[lbo-talk] law of value

Rakesh Bhandari bhandari at berkeley.edu
Tue Nov 27 07:52:02 PST 2007


With rising labor productivity, unit costs will tend to fall and in and through the resulting competition so will unit prices. Price becomes function of value. Even Meghnad Desai is forced to concede that as an explanation of changing exchange ratios over time the law of value is remarkably robust. It is an essentially dynamic law as Karl Korsch long ago recognized (see his chapters on Marx's economics in his Karl Marx, which may even be on line now). Here is one major difference I have with Gary.

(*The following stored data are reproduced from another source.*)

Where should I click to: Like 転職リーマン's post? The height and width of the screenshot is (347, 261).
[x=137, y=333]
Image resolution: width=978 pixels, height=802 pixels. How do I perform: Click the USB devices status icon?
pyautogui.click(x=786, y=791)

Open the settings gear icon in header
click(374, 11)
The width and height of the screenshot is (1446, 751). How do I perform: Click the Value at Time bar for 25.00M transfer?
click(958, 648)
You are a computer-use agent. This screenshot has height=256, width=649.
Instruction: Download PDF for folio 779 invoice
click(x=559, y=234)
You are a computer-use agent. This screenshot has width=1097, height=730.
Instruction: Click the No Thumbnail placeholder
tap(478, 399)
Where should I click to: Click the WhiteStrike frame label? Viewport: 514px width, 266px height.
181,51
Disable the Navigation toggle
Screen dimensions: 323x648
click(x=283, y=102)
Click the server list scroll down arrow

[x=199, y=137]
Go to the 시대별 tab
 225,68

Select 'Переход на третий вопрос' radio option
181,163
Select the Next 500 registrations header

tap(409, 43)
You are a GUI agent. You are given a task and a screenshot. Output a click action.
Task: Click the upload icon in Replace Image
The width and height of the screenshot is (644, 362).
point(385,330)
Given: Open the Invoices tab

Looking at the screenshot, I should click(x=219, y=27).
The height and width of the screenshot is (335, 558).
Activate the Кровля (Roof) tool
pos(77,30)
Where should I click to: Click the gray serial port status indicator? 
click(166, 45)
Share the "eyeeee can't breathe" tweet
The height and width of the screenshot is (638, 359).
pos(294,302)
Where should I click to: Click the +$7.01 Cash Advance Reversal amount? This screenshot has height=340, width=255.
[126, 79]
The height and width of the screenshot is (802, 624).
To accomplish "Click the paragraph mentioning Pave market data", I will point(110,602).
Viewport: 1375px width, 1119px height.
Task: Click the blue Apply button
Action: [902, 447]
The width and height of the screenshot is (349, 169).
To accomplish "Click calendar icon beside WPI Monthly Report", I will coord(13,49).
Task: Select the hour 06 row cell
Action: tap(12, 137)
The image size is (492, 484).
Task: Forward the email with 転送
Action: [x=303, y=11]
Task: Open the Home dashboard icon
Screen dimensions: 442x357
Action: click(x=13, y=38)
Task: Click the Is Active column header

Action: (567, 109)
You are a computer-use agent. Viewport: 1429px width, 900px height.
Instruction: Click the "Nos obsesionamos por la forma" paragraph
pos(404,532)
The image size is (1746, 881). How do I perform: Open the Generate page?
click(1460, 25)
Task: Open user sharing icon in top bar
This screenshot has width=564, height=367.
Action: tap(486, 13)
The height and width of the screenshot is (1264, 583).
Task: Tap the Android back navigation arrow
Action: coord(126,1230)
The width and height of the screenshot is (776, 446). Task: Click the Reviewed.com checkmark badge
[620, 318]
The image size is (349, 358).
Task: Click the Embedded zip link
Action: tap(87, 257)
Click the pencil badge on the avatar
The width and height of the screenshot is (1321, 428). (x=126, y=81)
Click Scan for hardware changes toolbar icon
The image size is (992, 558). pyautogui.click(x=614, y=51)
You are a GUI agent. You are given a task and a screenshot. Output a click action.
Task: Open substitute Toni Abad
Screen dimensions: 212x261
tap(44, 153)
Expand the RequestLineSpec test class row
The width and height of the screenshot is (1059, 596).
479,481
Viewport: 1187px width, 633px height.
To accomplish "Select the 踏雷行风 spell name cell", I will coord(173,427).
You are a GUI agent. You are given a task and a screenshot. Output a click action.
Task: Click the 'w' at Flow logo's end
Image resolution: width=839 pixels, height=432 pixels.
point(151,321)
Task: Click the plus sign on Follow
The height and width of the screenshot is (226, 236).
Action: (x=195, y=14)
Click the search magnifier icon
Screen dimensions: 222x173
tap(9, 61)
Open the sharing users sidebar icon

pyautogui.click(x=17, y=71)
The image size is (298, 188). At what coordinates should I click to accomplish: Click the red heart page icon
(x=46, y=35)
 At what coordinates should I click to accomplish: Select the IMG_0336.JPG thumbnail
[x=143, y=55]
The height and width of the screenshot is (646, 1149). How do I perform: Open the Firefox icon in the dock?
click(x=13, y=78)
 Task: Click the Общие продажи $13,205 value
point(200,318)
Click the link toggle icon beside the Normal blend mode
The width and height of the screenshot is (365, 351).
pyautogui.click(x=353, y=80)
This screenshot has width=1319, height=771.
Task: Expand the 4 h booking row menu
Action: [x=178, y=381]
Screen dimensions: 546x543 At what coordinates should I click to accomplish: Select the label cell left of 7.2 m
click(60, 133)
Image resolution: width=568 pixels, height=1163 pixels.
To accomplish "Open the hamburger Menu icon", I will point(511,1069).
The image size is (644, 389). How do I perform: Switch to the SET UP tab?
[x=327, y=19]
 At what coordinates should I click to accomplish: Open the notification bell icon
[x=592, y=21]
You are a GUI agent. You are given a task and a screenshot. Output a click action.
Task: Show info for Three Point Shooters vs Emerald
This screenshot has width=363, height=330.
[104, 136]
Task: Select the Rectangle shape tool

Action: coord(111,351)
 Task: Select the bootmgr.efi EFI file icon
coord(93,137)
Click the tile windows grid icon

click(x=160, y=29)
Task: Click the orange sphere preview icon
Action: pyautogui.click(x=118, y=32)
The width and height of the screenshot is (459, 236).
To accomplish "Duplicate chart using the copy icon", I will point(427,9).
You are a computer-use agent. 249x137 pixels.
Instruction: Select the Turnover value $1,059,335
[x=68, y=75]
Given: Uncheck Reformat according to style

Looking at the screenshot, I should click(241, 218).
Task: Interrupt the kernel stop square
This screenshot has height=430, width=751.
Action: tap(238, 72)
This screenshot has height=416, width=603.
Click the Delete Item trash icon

What the law of value means in part is that once social labor relations are mediated through commodities, society is quite limited in the extent to which it can interfere with prices as they remain a function of value. Such interference is not only likely to fail due to black markets, it also likely to interfere with the achievement of the proportional apportioning of social labor needed to maintain the division of labor through which society is reproduced. Prices have to be set free, more or less, so as to be governed by the law of value.

The law of value is a requirement of social production in a commodity society. But the law of value is in contradiction to the private profit seeking character of general commodity production.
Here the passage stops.